MELODRAMA MAMA said...

That is too funny! The conversation between your Mon and Dad reminds me of an old Saturday Night Live with Tom Hanks. He and his 'wife' were smelling the overly used cat liter, tasting the sour milk, stiing on a sharp nail, falling down the stairs because a step was loose...It was hilarious. And thank you for reminding me of why I do not have a pet.

AND- on an unrelated note -I LOVE Jacob Black! I think that Twilight is the best book of the series, in terms of a good plot, but my favorite is New Moon because of Jacob. Why are all these people worked up over Edward? He is obviously taken and a control freak. Plus, I would much rather snuggle up to a warm blooded, muscled up, hopped-up-on-wolfiness, boy rather than an ice cold marble statue.
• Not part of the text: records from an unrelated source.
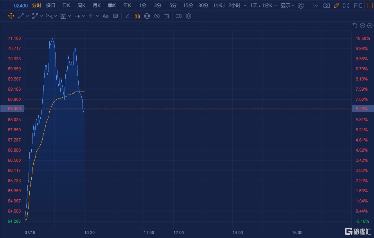Open the 1天 : 1分K period dropdown
This screenshot has width=374, height=238.
point(264,5)
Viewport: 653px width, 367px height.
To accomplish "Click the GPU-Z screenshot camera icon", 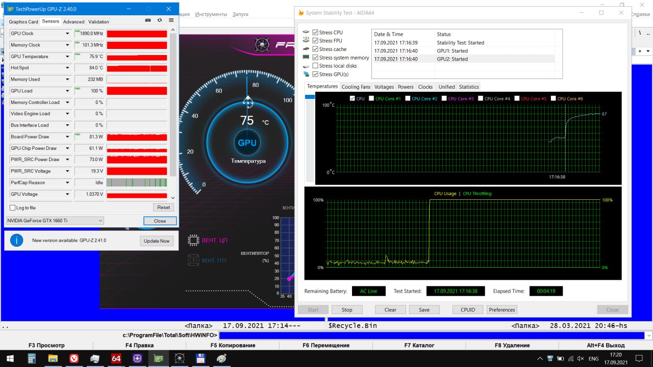I will [x=148, y=21].
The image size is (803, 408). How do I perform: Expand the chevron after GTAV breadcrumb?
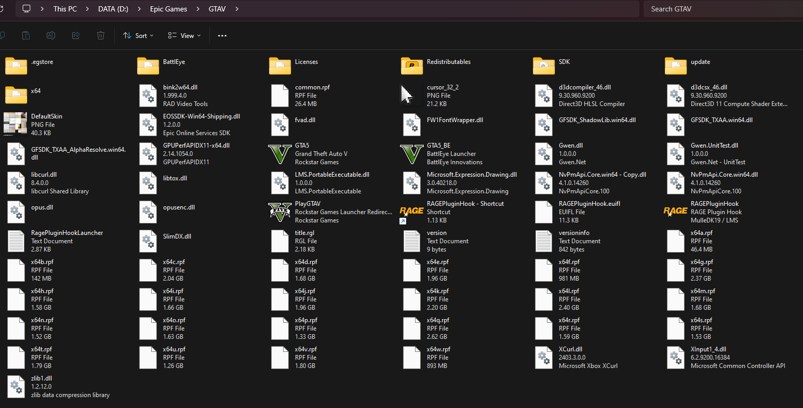[x=237, y=9]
And with that, I will go and act like an adult, instead of some weird 30 something crushing on fictional teenaged werewolf!

RachelT said...

Hilarious! I never htought about it... but i do think that was a gift taht came with motherhood.

Rosie said...

I also have an overactive smeller. I often think that it is a curse because often I am the only one that can smell something. It makes me crazy! I know that pregnancy made this happen to me. I still have to be careful with perfume.

Erin said...

Jason must have acquired that specific gift from your dad. I make him taste things all the time...and he does!

Nancy said...

LOVE-THIS-POST! It must be a weird transformation we go through in pregnancy that gives us the power to smell anything; the same thing that allows us to hold out our hands to be spit into. AHHHH Motherhood...

Spammon said...

Before we knew (3 weeks) we were going to have our first, we were down at Lake Powell. We were standing on the beach and Lindsey says: "I smell blueberries. Does anyone want blueberries?"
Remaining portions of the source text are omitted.